「な、何?」

「立てないんだろう。乗れよ。おぶっていってやるから。」

そう言って、一平ちゃんは、首を傾けると、背中を示した。

「悪いから、いいよ。私、重いし。ちょっと休んだら、立てると思うから。」

慌てて首を振ると、一平ちゃんは、またしても呆れたように私を見た。

「そんなこと言ってたら、日が暮れるぞ。お前の班の奴らだって、心配してんだ。ちょっとは、人のことも考えろ。」

一平ちゃんの言葉も一理あるけど、そんなこと言ったってさ。

「重いのは、見れば分かるから今更だろ。
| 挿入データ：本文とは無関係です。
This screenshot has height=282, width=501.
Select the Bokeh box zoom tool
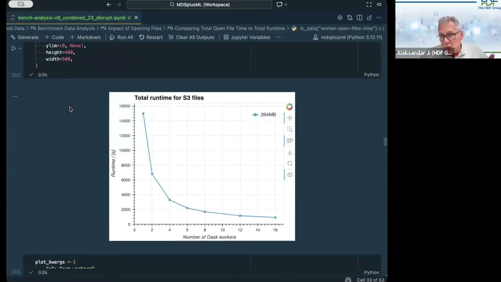(x=290, y=129)
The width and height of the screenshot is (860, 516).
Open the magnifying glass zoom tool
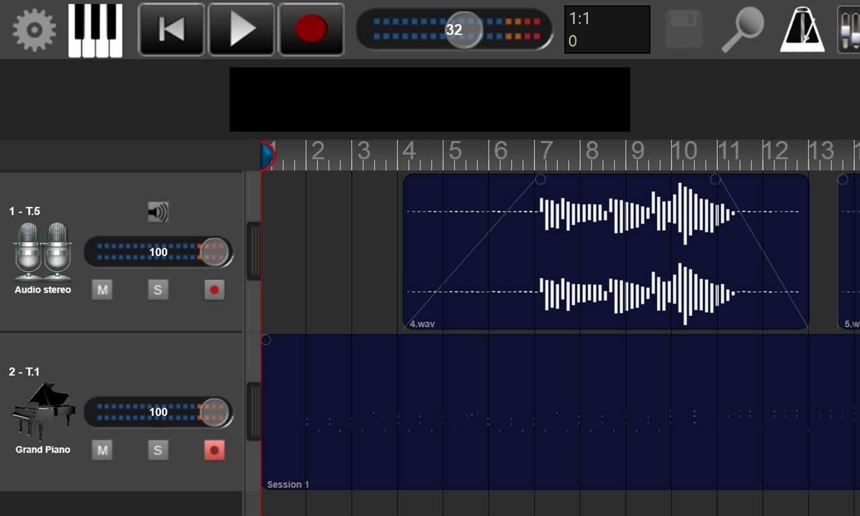743,31

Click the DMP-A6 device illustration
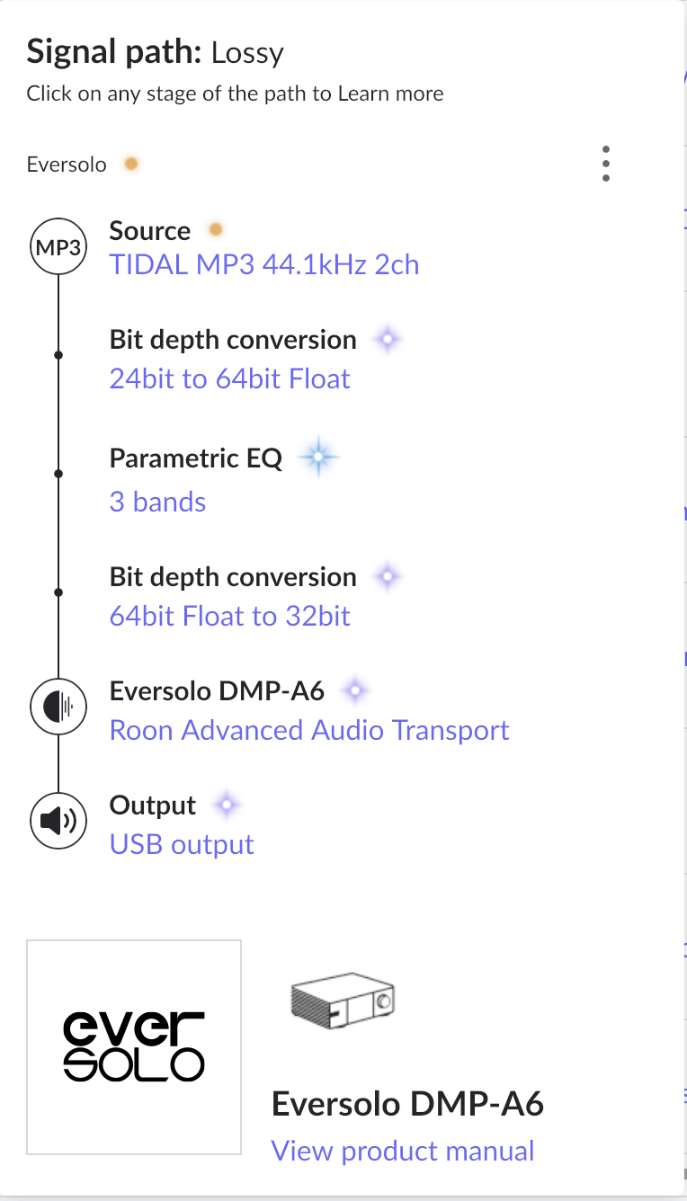(x=344, y=1001)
それでも、運んでやるって言ってるんだから、素直に乗ったら?」

一平ちゃんは、小ばかにしたように鼻で笑った。

「ちょっと、何それ!乙女に言う言葉じゃないよ。デリカシーなさすぎ!」

「はいはい。ガタガタうるさいよ。」

私の抗議の言葉をハエを追っ払うようなそぶりで流した一平ちゃんは、立ち上がると、座っている私を持ち上げると、小脇に抱えた。

「ちょっと、何すんのよ!下ろして。」

「いつまでも不毛な争いしてても意味ないだろう。仕方ないじゃんか。」

一平ちゃんは、私を抱えたまま、ずんずん歩いていく。

「だからって、こんな荷物みたいに運ばなくたっていいじゃない。恥ずかしいから、やめてよ。」

「自分が、おんぶじゃ嫌だって言ったんだろ。」

「この方が、もっとやだ。」

一平ちゃんは、ため息をつくと、私を下ろした。